Ein amerikanischer Analytiker, Stephen Karpman, hat vor einigen Jahren beschrieben, in welchen Zyklen sich diese Natur, die zur Zerstörung treibt, immer wieder inszeniert. Er hat diesen Vorgang als eine Art «Karussell von Verstrickungen» beschrieben, das immer schneller nach innen dreht und am Ende die Zerstörung von (Zusammen-)Leben bewirkt. Die Beteiligten spielen sich abwechselnd als Opfer, als Verfolger, als Retter oder als Helden auf und deuten die andern als Täter oder Bösewichte, um sich selbst wirksam in Szene zu setzen. Allerdings gibt es in diesem «Drama» niemals wahrhafte Beziehungen, nur Vereinnahmung und Manipulation.
Die Bitte um «klarsichtige Gelassenheit» wird hier zum dringenden Wunsch «abzusteigen» und die Freiheit vom Prozess des Bösen wieder zu gewinnen. Innehalten, Unterbrechung finden, wo alles immer schneller im Kreis dreht, heisst das Heils-Wort in der Bibel — auf Hebräisch «schabbat». Wo wir es nicht mehr fertigbringen, innezuhalten, droht das Unheil uns zu vereinnahmen. «Dass es so weitergeht, ist die Katastrophe», hat scharf beobachtend der Philosoph Walter Benjamin vor 100 Jahren notiert.

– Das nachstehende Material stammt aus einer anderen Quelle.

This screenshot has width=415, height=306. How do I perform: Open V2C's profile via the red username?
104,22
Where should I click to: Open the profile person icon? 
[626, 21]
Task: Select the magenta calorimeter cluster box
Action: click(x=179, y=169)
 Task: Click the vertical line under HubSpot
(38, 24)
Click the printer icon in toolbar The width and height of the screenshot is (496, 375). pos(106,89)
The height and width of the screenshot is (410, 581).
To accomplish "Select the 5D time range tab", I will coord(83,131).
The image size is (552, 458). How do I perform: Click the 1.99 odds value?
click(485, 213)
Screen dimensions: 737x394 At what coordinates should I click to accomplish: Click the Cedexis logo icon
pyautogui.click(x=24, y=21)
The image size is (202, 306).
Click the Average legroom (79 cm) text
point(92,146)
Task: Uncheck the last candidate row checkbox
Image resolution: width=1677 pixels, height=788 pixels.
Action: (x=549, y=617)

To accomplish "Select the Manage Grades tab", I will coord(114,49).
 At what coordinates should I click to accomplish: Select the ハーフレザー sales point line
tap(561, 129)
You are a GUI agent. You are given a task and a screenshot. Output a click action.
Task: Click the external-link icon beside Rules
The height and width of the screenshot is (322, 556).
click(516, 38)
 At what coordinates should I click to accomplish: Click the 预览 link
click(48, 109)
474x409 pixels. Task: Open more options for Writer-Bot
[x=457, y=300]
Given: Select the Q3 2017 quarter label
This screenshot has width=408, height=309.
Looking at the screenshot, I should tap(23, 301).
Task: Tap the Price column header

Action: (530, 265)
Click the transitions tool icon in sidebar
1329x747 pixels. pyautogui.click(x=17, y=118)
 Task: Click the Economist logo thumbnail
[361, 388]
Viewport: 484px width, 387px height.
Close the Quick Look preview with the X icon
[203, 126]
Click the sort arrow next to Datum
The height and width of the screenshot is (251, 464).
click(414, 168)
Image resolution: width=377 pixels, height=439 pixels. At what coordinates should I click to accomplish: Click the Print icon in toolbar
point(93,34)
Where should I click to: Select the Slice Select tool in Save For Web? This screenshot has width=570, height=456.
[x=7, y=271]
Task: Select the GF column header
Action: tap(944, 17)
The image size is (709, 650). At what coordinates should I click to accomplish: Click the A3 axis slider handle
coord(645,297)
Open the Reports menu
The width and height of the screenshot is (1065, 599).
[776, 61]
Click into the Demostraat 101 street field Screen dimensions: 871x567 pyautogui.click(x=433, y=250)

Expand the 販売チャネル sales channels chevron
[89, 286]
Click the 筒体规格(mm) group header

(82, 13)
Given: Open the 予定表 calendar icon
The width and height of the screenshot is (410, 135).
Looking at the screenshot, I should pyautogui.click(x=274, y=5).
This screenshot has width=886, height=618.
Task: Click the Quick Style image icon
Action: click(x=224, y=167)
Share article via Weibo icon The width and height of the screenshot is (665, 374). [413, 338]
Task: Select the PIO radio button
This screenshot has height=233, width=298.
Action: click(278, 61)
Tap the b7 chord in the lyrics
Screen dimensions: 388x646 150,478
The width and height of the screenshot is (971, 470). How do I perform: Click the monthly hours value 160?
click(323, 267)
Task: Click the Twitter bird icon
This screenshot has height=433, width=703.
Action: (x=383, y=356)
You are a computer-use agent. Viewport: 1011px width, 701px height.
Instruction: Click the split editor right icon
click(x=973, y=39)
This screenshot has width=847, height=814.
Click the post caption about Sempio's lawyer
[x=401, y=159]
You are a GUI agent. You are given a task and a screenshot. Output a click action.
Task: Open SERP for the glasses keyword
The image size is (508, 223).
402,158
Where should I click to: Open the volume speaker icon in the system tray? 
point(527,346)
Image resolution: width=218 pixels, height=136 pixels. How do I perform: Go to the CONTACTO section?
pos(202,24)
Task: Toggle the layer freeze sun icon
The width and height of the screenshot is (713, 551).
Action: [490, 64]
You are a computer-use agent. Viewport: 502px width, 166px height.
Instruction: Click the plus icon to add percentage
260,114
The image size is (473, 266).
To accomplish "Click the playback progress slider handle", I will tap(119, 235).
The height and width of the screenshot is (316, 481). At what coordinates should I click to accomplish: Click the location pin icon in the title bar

Zu «Gelassenheit», um die zu bitten uns Niebuhr einlädt, gehören die Tätigkeitswörter: aufhören, innehalten, unterbrechen, loslassen.
Und jetzt: Wer vom Karussell absteigen möchte, wenn es in Fahrt ist, braucht mindestens eine rettende Hand ! Im alltäglichen Leben könnte das Gebet von Reinhold Niebuhr diese uns hingehaltene, uns befreiende Hand werden. Nur wer innehalten kann, findet auch Zeit zu unterscheiden, was gegeben ist und was wir verändern können. Diese Weisheit zu gewinnen, braucht Zeit. Von Natur aus neigen wir Menschen, zumal in Krisen, zum Beschleunigen, im Extremfall zur Panik.
Die Bitte um «Weisheit» ist jene uns gegebene Möglichkeit, uns kritisch zu unserem Leben zu verhalten. Am besten gelingt uns dies tatsächlich, wenn wir die Beziehung zu Gott, zum Schöpfer, zum Befreier pflegen und seinem Ruf, ihm ähnlich zu handeln, folgen. Dann kann aus dem bitteren Wunsch nach Rache und Vergeltung so etwas wie Vergebung und Versöhnung in uns wachsen und mit uns Gestalt annehmen. Und dies ist stets die Wahl des Lebens ! Das andere braucht keine Wahl. Vernichtung und Tod stellen sich von selbst ein: sie sind Teil der «Natur»!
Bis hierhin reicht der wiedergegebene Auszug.